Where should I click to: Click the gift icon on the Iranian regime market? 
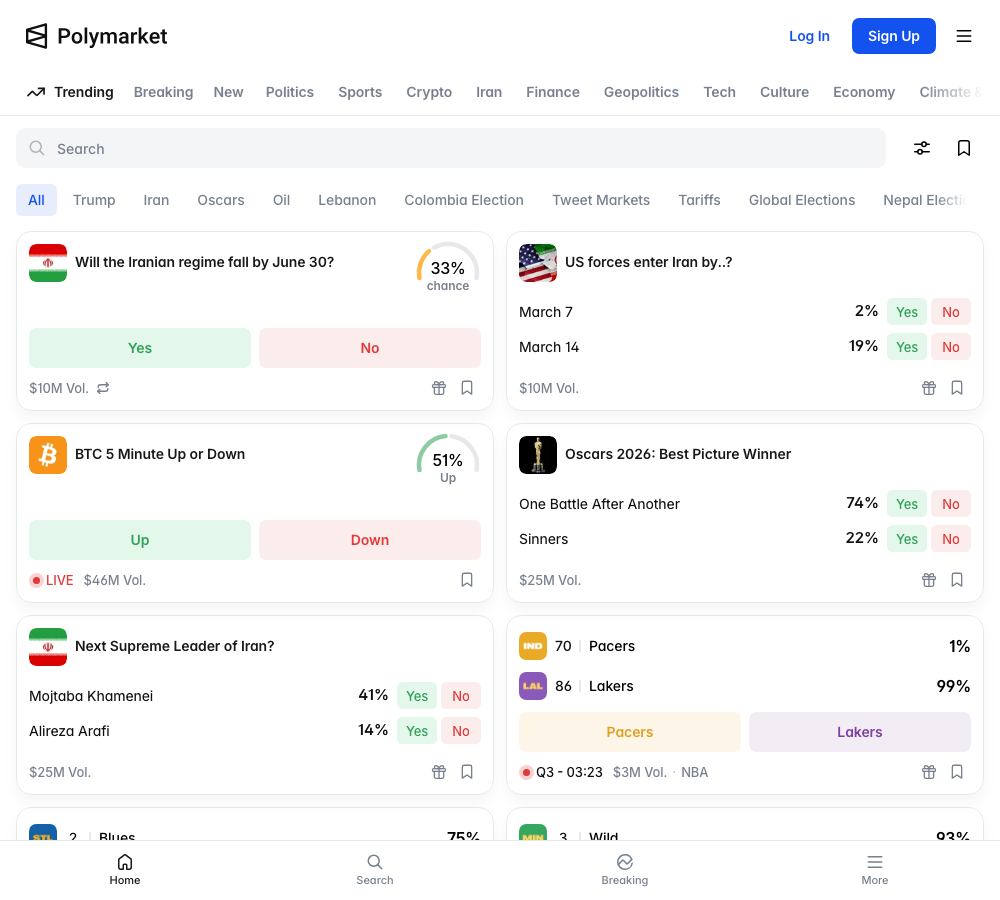(x=439, y=387)
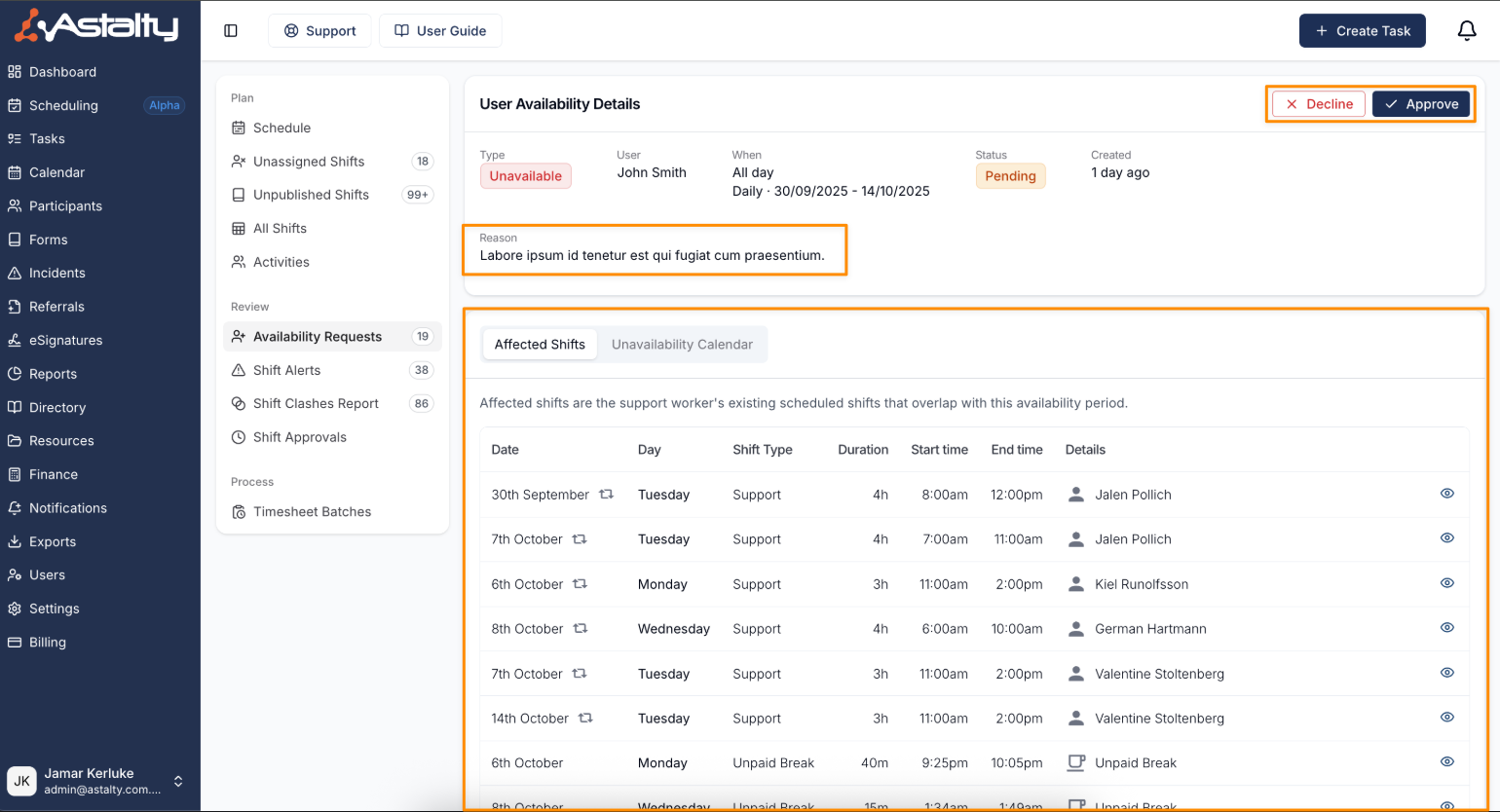Click the eSignatures icon in sidebar

pyautogui.click(x=15, y=341)
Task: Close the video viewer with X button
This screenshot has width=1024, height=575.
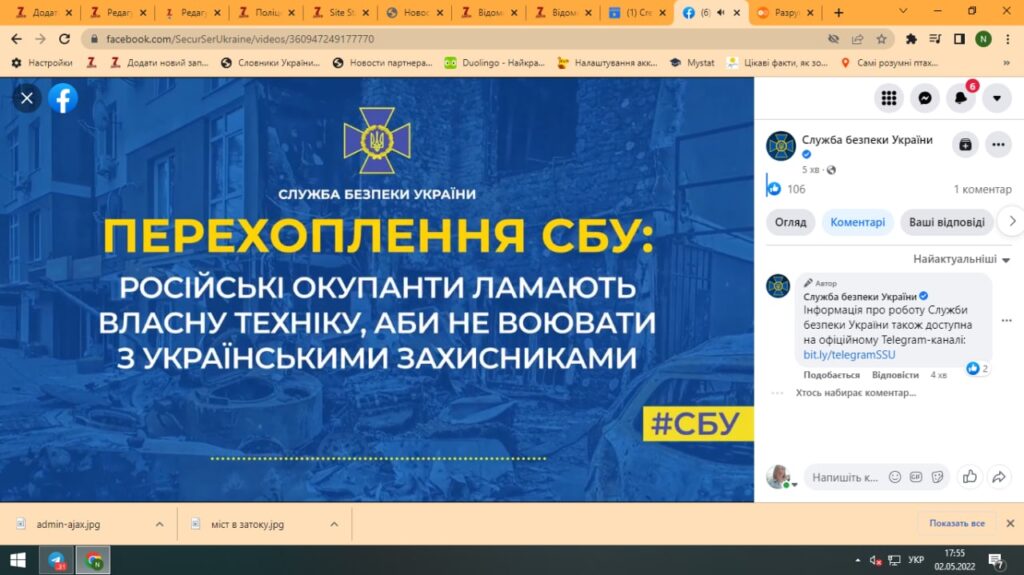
☆ ☆ ☆ ☆ ☆
What you are asked to do - Copy every line of the items above word for word, leaving out the pictures.

Solution to this exercise -
Where should I click to: Click the gift icon on the Iranian regime market? 
(x=439, y=387)
Click the eSignatures icon in sidebar

pyautogui.click(x=15, y=341)
Task: Close the video viewer with X button
This screenshot has width=1024, height=575.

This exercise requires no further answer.